§ Your objective
In the records below, reproduce exactly the lines from the one containing "For every named target in this 360×1116" through the one containing "[GC/XLDC23LTA/SUMMER] (75, 1742)", both included, and omit the pictures.

§ Data for processing

********

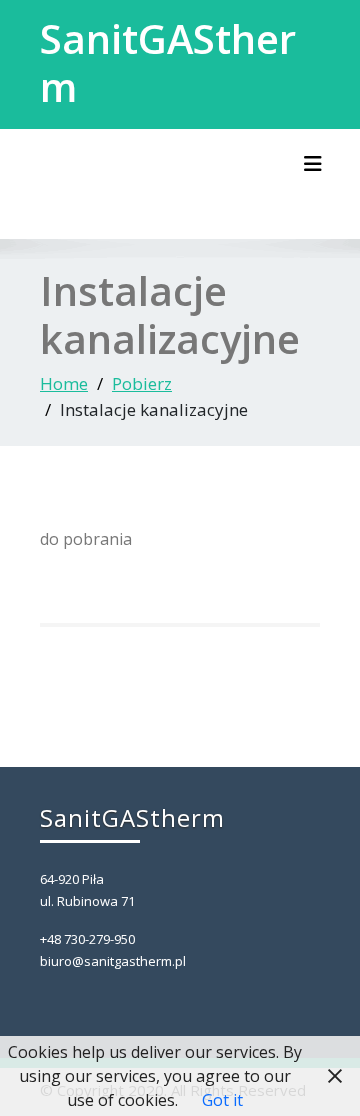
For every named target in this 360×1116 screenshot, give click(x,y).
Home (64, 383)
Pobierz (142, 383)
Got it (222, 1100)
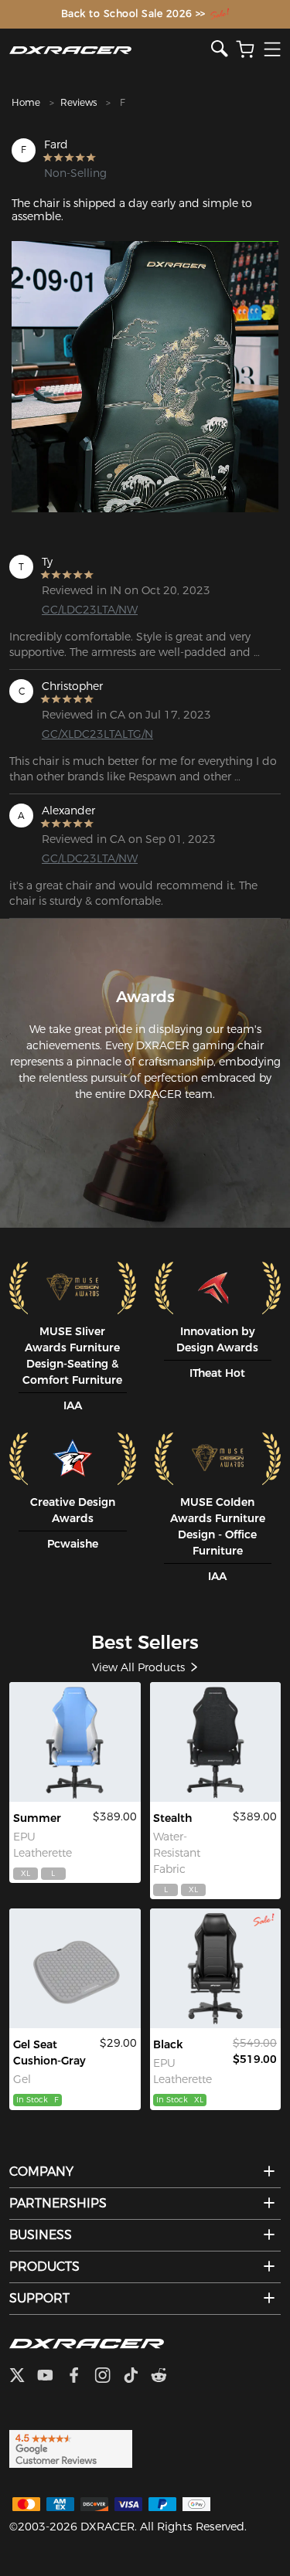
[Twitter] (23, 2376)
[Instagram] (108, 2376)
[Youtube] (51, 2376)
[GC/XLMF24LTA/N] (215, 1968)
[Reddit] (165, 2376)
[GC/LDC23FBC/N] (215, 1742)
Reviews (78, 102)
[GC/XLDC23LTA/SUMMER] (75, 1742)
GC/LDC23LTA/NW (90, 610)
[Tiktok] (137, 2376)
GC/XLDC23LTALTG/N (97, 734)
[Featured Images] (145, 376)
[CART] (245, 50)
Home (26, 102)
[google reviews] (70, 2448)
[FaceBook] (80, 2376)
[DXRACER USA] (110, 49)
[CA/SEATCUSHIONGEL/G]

********

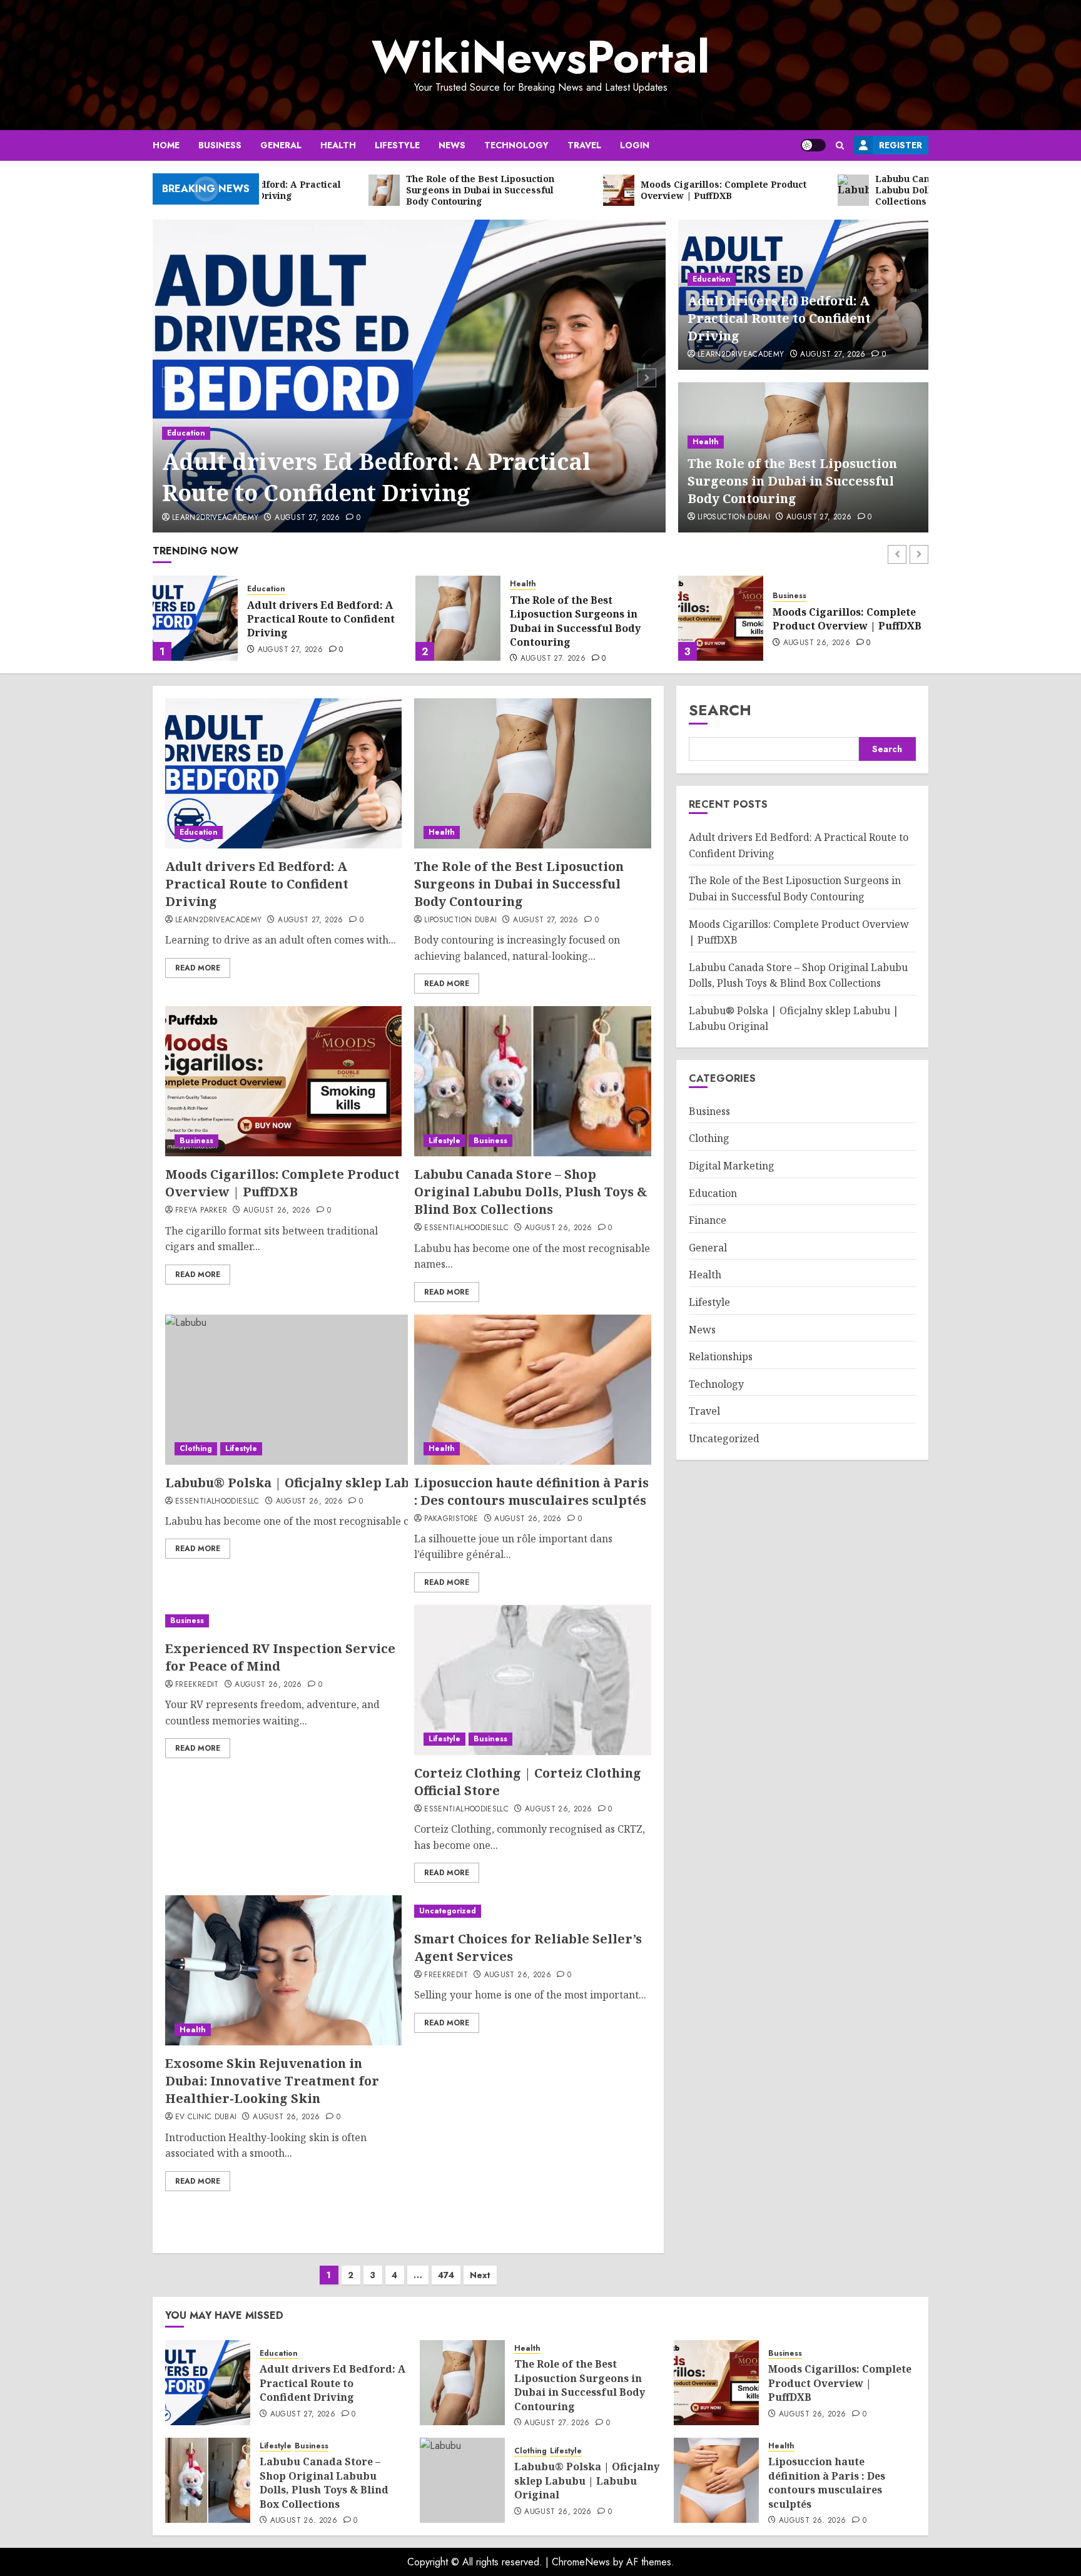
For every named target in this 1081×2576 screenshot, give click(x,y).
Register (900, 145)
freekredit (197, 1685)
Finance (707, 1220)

********

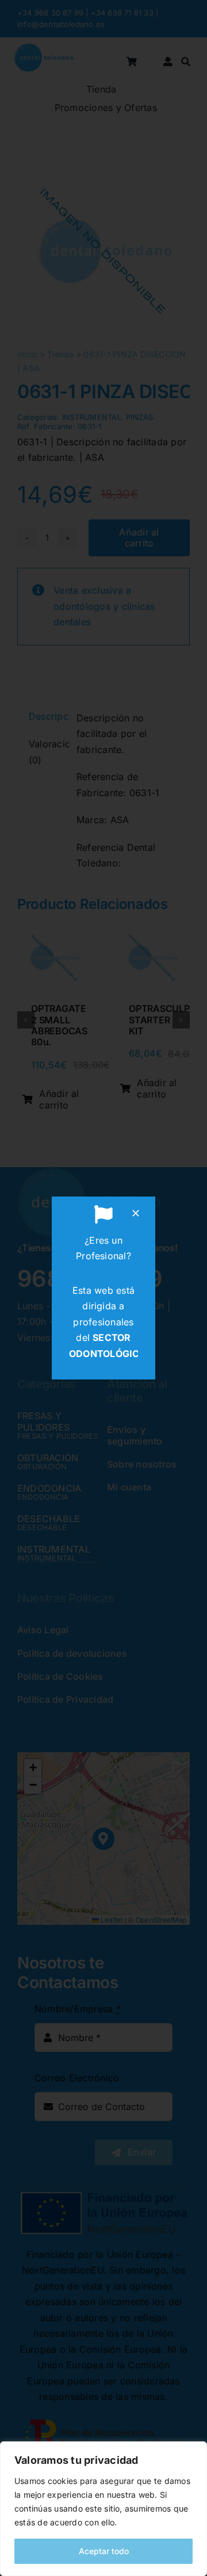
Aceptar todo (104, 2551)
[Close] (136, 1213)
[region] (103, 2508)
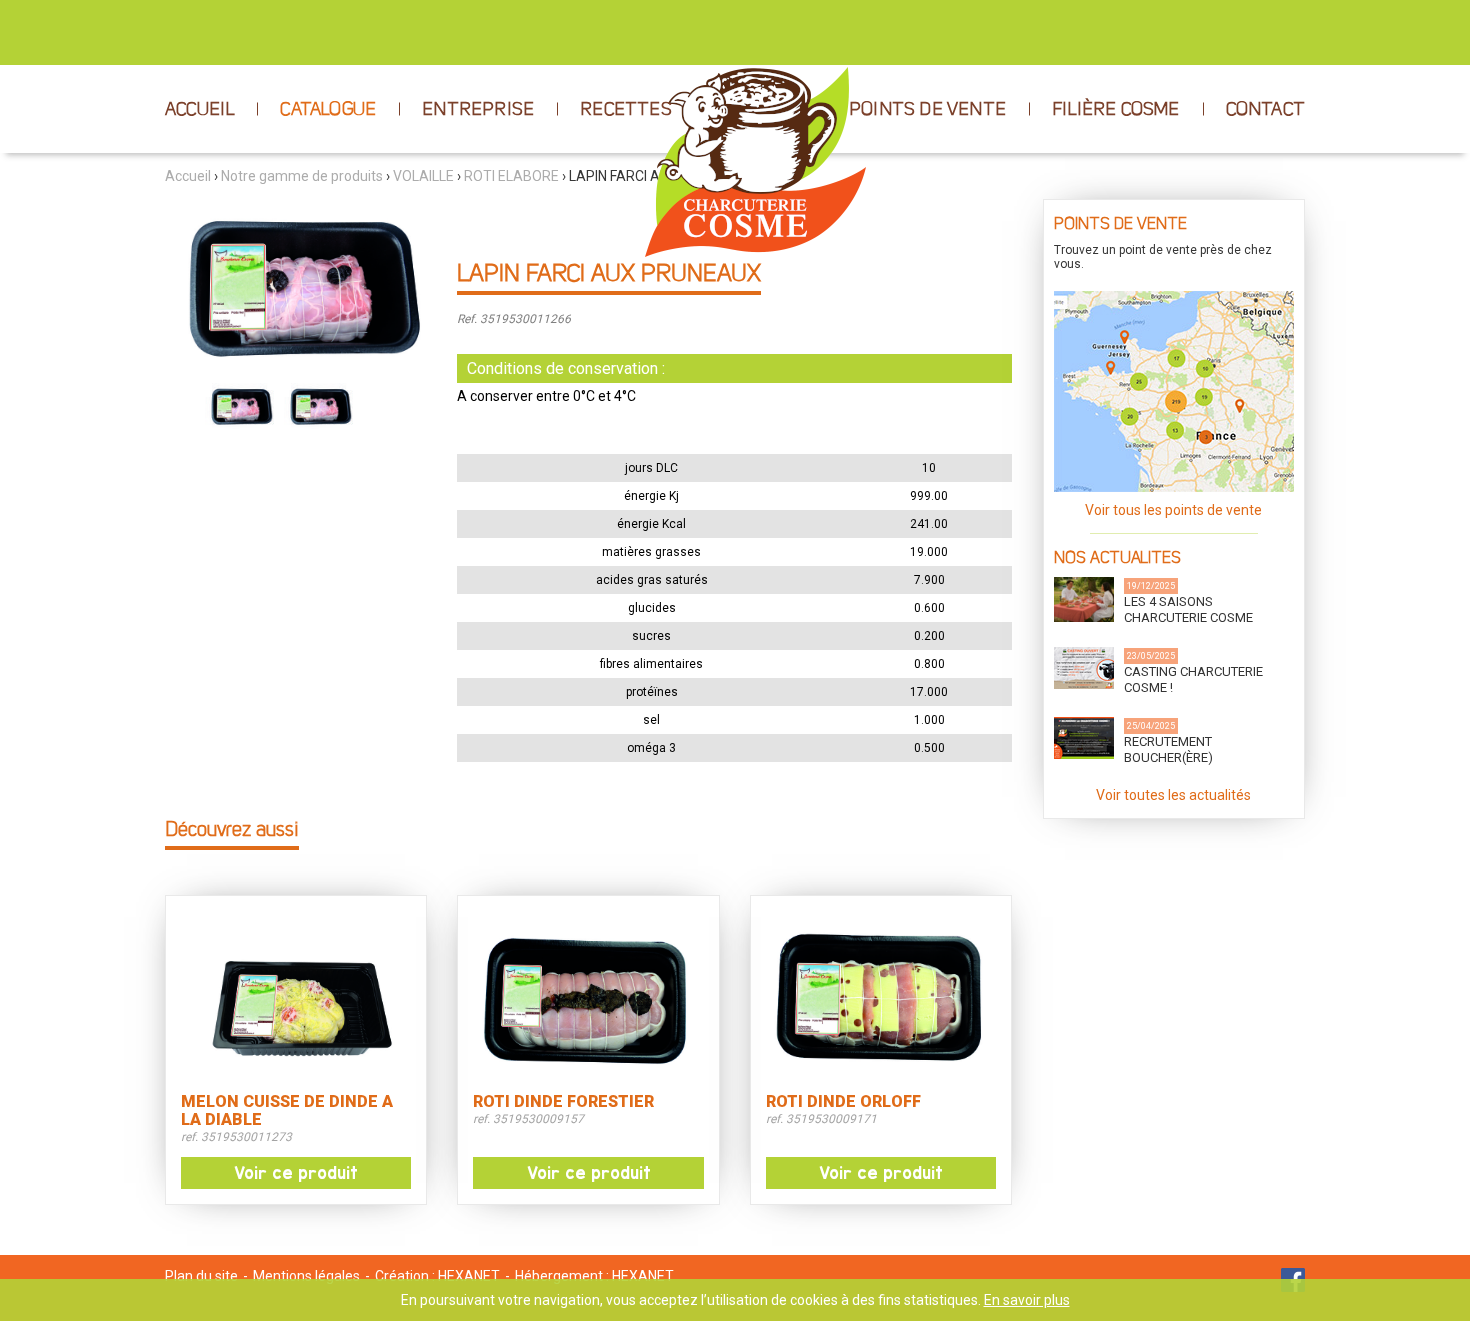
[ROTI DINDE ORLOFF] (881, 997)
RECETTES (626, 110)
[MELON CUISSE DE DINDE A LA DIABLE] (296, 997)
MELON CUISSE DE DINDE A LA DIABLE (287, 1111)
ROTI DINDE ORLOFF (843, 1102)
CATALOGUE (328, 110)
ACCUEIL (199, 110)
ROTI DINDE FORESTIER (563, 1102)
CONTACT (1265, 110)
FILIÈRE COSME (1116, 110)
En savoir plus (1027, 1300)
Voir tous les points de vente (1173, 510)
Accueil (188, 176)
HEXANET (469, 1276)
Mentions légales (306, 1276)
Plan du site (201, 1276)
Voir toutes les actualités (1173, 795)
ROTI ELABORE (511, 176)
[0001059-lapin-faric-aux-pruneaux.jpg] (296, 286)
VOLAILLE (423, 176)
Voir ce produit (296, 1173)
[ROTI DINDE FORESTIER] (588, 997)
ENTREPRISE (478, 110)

********

§ Solution for this problem
For every named target in this 360×1116 screenshot, give click(x,y).
Home (64, 383)
Pobierz (142, 383)
Got it (222, 1100)
[Twitter] (23, 2376)
[Instagram] (108, 2376)
[Youtube] (51, 2376)
[GC/XLMF24LTA/N] (215, 1968)
[Reddit] (165, 2376)
[GC/LDC23FBC/N] (215, 1742)
Reviews (78, 102)
[GC/XLDC23LTA/SUMMER] (75, 1742)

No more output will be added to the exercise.